_What is required:_ Copy, unchanged, the lines of the records between the one containing "You are a computer-use agent. Screen" and the one containing "Action: 780,526", inclusive.

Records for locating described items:
-- begin --

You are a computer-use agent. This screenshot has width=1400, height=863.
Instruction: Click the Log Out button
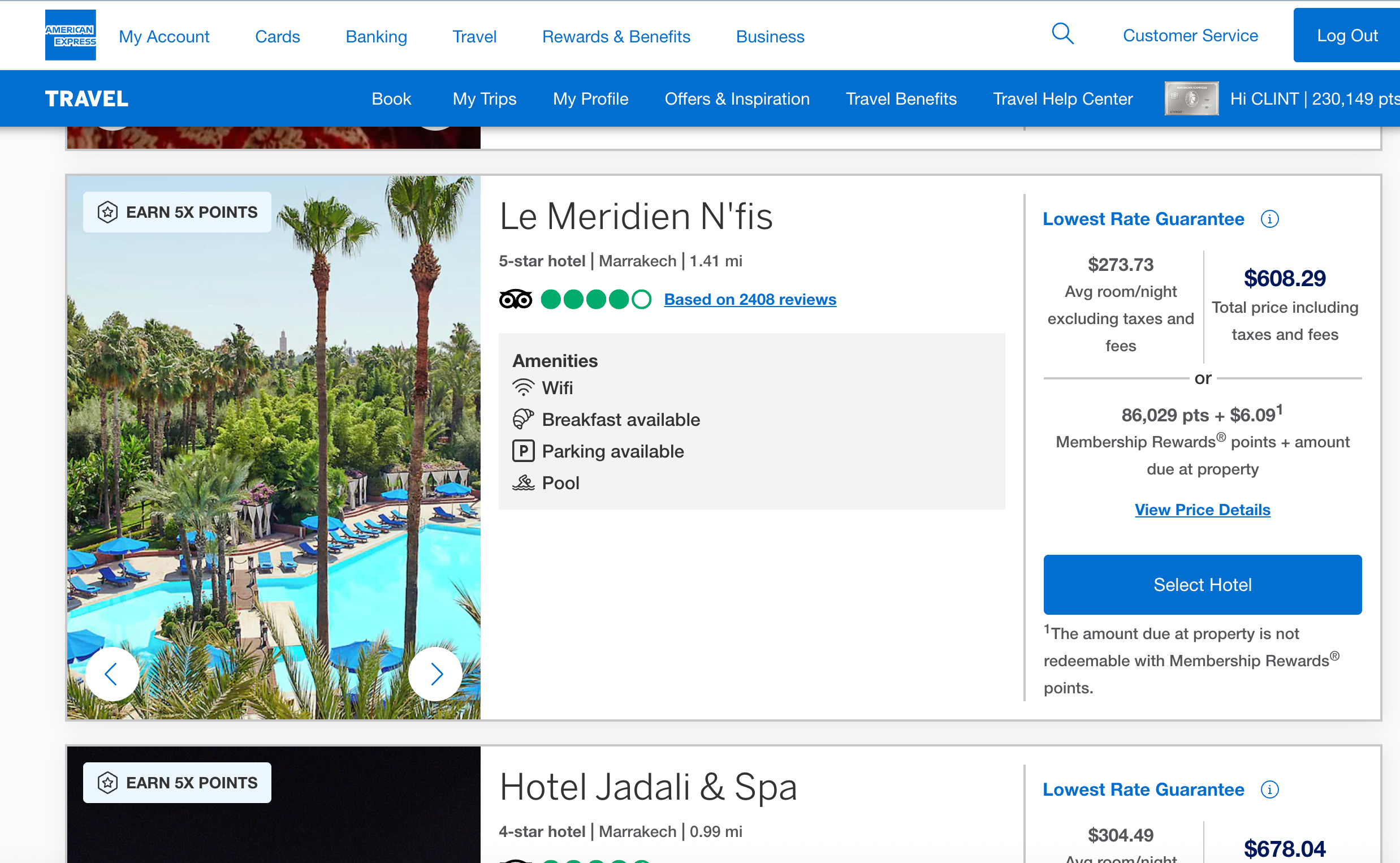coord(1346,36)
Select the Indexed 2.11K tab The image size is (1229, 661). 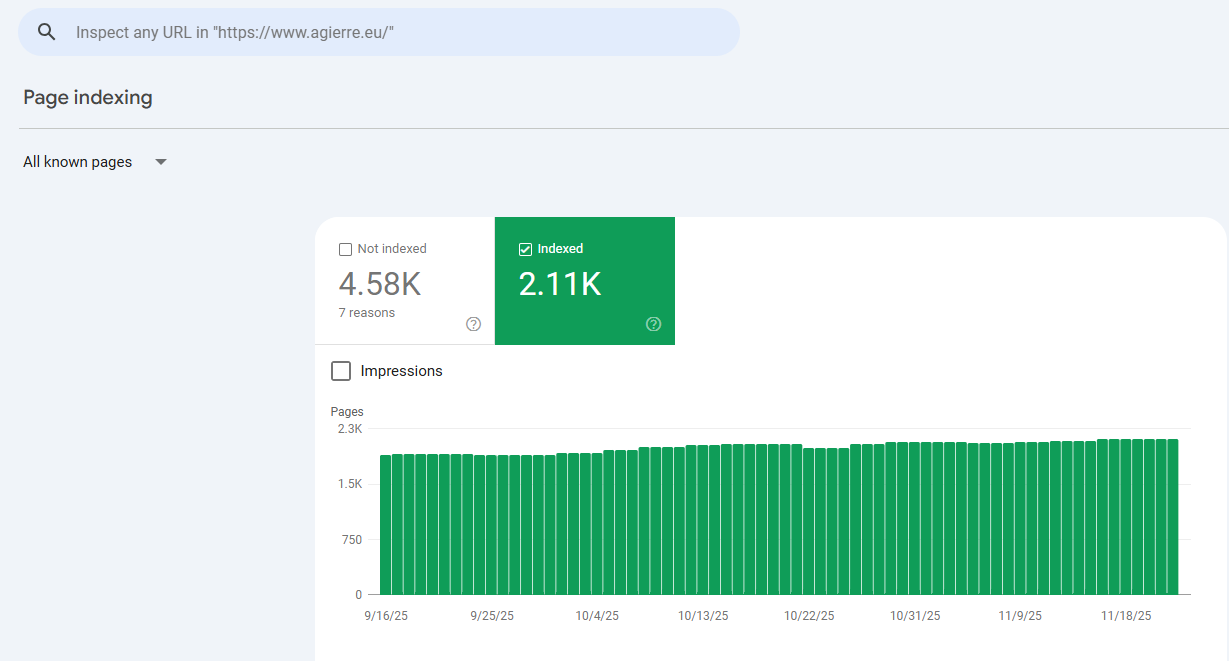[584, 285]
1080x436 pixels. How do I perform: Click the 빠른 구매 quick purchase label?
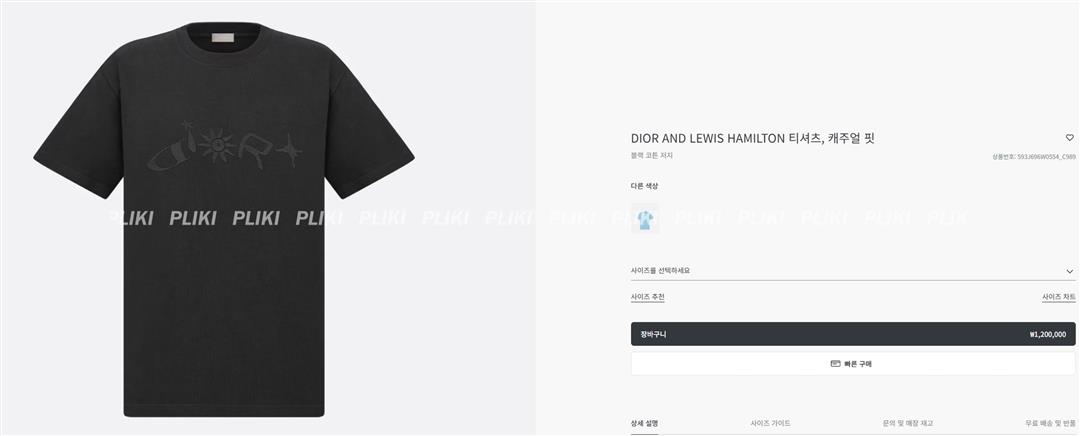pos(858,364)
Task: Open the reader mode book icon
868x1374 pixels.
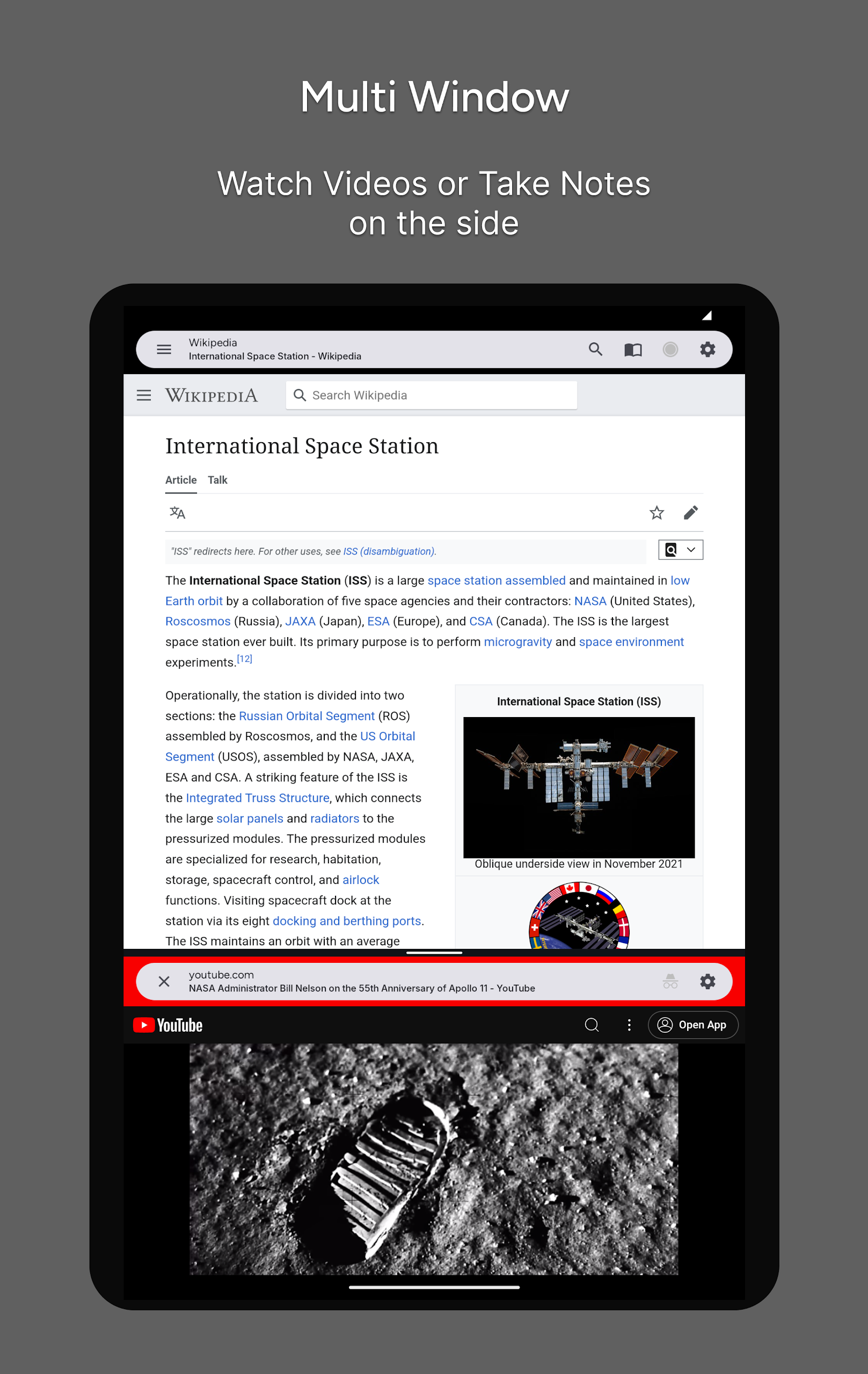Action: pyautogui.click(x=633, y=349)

-- end --
-- begin --

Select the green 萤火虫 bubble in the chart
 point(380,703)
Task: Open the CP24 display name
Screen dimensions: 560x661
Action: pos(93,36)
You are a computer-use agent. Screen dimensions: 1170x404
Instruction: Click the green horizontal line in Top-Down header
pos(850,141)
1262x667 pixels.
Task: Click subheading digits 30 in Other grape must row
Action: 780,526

-- end --
-- begin --

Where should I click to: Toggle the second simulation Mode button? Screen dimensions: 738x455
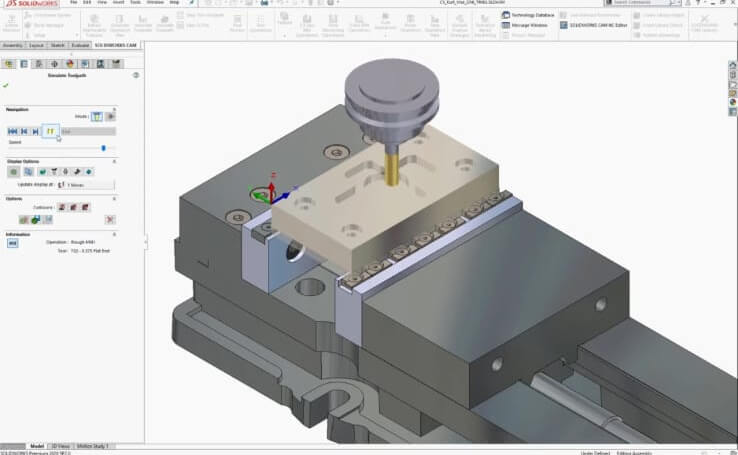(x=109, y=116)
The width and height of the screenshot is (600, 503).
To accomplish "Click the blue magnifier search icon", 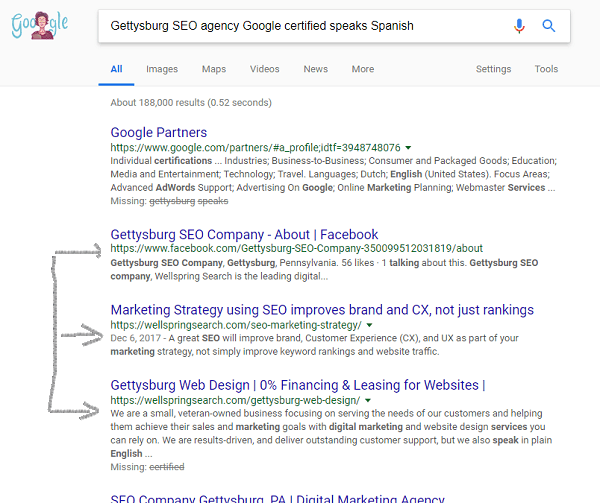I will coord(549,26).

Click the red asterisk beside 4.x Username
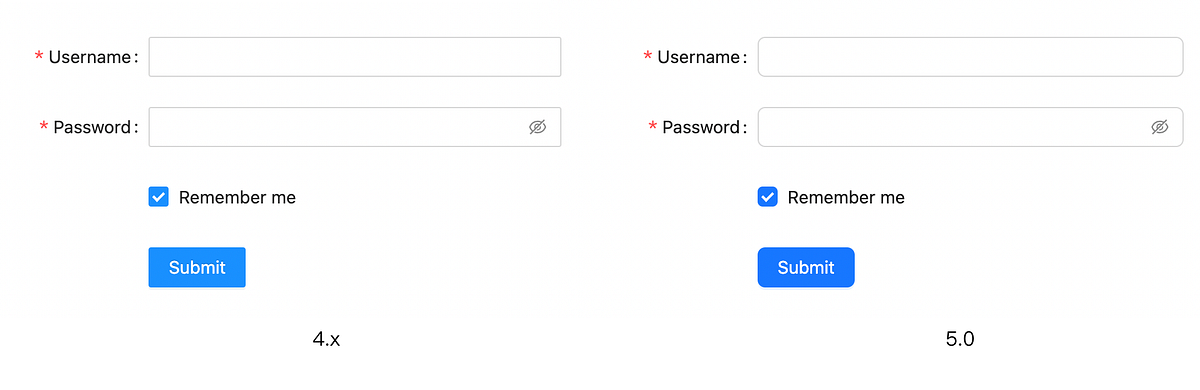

-- end --

_Task output:_
You are a computer-use agent. Screen dimensions: 1170x404
Instruction: Click the green horizontal line in Top-Down header
pos(850,141)
1262x667 pixels.
Task: Click subheading digits 30 in Other grape must row
Action: 780,526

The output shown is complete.